◆ **Exercise**
Look through the data below, and copy each line that carries the word "blue".

(Items listed in a dataset)
::::::::::
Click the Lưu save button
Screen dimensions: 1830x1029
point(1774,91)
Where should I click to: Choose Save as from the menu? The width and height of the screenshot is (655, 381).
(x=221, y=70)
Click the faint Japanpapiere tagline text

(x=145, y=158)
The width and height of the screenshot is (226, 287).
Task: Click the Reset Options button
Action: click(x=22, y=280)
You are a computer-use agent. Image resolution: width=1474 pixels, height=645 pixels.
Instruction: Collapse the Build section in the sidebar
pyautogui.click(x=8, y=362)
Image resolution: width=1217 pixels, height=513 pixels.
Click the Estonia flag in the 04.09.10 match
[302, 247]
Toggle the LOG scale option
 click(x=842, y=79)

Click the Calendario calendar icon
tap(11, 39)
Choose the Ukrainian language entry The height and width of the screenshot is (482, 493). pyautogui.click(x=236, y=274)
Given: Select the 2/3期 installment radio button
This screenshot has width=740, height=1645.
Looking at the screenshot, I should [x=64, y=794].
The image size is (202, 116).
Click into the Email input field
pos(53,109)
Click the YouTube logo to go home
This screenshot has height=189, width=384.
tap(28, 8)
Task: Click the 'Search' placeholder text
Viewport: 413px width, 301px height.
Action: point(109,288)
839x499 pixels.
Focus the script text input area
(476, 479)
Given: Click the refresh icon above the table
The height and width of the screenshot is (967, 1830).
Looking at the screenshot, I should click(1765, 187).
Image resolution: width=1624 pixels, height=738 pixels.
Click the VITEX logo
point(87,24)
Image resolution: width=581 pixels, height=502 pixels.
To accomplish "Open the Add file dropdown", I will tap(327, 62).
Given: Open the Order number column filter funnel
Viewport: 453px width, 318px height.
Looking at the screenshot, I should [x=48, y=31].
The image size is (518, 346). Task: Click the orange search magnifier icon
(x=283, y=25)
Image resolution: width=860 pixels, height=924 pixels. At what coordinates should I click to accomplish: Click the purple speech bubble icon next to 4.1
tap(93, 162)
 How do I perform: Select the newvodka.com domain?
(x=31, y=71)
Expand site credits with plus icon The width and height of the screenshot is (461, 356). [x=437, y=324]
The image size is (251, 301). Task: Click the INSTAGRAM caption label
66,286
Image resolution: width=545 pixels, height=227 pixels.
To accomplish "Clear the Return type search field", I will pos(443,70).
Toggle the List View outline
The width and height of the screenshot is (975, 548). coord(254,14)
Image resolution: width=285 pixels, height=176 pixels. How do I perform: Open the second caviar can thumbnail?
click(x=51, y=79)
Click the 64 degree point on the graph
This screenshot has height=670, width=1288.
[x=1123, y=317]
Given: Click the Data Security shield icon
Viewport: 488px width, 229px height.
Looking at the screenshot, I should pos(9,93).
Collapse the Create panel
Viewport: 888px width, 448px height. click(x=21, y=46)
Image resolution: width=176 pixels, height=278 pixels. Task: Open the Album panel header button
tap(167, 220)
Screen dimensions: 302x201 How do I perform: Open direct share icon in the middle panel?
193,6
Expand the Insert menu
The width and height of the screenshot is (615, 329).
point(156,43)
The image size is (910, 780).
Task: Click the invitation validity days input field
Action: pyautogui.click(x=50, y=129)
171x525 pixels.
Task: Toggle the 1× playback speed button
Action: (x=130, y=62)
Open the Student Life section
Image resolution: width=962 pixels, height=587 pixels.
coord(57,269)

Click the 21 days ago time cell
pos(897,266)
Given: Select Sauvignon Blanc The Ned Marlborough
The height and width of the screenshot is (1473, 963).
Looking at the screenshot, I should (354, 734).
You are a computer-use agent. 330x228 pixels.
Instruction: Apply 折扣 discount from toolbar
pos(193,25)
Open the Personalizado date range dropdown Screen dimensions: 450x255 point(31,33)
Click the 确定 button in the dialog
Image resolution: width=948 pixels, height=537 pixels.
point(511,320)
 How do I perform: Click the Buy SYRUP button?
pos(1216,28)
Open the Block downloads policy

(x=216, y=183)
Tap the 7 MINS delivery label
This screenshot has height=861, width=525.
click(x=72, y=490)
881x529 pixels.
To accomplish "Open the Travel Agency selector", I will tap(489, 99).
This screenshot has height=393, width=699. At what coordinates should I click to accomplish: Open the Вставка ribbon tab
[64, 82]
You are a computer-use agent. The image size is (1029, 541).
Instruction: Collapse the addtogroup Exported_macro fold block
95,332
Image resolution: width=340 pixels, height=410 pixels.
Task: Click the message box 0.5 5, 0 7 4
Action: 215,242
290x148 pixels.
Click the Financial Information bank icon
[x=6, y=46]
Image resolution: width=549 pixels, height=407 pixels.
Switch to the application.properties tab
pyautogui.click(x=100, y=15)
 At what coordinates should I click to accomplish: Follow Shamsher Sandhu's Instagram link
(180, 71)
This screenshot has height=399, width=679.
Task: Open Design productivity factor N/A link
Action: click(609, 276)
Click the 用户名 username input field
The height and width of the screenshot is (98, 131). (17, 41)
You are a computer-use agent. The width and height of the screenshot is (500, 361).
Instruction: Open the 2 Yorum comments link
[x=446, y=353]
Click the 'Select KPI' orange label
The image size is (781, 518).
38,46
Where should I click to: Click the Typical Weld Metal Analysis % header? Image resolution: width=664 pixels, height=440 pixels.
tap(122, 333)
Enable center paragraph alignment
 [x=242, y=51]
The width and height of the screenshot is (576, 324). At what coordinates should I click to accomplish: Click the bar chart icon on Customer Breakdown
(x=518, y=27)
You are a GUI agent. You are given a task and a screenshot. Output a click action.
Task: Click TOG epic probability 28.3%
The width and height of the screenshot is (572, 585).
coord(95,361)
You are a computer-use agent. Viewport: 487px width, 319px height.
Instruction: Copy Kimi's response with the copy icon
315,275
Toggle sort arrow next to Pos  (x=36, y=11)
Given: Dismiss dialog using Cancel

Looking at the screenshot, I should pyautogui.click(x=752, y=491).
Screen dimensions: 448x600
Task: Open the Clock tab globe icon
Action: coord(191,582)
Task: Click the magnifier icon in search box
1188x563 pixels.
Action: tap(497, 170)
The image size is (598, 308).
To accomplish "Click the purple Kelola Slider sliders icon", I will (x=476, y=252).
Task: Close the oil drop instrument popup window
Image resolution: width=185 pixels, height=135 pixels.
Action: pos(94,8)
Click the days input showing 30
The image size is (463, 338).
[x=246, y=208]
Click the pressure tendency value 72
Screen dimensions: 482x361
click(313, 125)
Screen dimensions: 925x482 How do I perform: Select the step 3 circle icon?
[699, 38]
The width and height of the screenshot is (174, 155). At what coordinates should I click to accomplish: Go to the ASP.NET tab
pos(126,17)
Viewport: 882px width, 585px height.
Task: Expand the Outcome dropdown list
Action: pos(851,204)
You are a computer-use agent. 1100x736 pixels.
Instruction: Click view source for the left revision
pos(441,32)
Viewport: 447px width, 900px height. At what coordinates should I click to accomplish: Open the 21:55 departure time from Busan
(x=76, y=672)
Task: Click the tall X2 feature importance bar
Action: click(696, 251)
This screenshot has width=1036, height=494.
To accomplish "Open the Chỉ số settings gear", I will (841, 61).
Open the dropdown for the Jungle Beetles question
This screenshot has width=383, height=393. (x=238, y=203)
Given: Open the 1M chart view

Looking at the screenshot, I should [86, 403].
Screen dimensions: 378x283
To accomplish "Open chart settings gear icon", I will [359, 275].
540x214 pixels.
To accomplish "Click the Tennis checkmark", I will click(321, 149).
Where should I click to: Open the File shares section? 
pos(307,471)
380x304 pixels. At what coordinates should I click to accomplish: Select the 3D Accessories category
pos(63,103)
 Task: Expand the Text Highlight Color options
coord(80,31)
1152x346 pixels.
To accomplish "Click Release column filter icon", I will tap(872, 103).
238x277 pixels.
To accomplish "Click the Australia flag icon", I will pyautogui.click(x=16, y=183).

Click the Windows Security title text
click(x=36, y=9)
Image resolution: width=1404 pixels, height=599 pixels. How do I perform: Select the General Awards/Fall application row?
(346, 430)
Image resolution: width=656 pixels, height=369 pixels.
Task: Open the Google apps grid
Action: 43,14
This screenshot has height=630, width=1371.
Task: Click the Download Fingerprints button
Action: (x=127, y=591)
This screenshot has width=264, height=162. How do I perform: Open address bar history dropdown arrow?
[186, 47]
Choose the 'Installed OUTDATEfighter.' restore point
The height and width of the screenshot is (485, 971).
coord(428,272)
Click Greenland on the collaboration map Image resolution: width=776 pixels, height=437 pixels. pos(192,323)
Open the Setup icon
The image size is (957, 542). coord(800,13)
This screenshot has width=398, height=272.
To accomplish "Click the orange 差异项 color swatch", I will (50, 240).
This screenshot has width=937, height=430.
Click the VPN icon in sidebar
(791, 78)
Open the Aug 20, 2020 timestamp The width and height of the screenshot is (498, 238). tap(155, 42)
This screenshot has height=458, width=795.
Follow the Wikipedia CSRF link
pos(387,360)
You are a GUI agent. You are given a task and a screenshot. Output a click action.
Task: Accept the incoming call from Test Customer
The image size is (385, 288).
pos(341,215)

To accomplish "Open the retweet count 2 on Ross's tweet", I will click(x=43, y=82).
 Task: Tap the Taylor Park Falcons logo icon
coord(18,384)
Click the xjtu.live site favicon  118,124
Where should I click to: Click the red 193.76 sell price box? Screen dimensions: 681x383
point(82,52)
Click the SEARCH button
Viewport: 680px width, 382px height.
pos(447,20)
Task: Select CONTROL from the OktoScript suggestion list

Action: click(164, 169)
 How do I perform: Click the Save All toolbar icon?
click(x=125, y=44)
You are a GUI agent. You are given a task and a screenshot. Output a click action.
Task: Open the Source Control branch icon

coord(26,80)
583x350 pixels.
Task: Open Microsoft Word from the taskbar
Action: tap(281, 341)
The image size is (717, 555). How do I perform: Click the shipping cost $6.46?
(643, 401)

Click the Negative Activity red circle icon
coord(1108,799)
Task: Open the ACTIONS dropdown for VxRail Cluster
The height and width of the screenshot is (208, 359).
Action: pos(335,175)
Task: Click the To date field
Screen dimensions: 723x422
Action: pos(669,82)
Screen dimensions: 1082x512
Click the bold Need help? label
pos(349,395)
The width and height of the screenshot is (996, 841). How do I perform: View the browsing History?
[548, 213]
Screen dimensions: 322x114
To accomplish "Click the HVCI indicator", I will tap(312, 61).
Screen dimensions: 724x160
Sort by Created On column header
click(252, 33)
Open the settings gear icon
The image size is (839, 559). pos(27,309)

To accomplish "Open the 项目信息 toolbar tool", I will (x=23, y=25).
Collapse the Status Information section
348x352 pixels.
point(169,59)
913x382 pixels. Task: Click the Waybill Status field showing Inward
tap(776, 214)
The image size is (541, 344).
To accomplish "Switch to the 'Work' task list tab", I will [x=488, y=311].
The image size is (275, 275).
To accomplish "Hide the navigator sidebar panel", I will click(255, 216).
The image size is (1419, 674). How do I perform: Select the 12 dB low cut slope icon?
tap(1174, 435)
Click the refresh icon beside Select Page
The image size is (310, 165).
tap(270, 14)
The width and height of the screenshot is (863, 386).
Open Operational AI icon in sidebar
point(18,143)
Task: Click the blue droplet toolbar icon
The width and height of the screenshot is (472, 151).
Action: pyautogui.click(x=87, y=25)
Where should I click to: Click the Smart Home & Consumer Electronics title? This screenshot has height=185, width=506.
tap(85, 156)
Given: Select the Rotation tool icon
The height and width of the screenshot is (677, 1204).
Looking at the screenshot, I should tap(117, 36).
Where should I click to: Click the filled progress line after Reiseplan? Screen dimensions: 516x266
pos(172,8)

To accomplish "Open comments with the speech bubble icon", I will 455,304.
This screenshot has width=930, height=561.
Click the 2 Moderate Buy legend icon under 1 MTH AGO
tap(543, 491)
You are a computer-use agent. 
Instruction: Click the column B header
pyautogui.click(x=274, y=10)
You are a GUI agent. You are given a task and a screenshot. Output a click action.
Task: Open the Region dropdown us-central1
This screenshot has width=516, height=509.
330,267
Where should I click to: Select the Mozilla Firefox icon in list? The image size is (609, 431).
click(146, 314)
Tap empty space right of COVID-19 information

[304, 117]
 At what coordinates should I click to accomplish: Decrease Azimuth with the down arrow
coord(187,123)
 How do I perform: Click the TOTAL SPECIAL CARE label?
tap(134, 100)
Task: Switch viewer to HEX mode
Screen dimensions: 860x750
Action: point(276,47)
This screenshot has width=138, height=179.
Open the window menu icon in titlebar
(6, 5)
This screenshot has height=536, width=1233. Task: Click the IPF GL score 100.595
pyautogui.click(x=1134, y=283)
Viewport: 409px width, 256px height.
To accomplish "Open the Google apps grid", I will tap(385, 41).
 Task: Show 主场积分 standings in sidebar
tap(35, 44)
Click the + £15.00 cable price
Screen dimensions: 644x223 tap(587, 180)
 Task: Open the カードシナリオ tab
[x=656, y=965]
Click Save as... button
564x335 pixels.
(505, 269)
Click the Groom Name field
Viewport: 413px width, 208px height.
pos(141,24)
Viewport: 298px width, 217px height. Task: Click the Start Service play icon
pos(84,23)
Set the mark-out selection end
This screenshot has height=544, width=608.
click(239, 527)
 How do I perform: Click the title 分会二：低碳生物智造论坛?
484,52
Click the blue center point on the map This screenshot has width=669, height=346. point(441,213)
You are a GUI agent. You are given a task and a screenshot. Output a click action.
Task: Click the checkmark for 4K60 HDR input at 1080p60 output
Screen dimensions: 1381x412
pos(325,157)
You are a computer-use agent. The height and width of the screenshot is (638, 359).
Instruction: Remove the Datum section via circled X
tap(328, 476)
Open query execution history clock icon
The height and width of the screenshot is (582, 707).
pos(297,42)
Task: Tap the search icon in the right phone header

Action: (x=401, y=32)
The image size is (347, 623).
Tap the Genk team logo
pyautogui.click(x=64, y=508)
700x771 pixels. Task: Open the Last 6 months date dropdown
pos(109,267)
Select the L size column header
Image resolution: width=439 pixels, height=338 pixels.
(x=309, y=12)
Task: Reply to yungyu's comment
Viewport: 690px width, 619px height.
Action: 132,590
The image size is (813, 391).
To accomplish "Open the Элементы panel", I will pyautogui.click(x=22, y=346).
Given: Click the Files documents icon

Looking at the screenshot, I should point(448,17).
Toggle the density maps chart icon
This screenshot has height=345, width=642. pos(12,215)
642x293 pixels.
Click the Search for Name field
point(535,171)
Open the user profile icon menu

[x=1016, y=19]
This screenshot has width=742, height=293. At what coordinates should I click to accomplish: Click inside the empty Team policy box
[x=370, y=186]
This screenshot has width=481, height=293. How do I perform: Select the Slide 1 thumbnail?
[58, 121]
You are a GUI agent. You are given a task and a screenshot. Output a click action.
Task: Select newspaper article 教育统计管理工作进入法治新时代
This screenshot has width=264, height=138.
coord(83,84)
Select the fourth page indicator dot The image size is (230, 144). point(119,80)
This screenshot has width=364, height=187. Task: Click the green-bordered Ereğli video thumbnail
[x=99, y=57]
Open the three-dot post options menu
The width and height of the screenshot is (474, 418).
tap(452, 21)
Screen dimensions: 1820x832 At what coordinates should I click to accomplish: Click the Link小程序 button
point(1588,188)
::::::::::
◆ **The answer**
Task: Click the blue droplet toolbar icon
Click the blue center point on the map This screenshot has width=669, height=346. point(441,213)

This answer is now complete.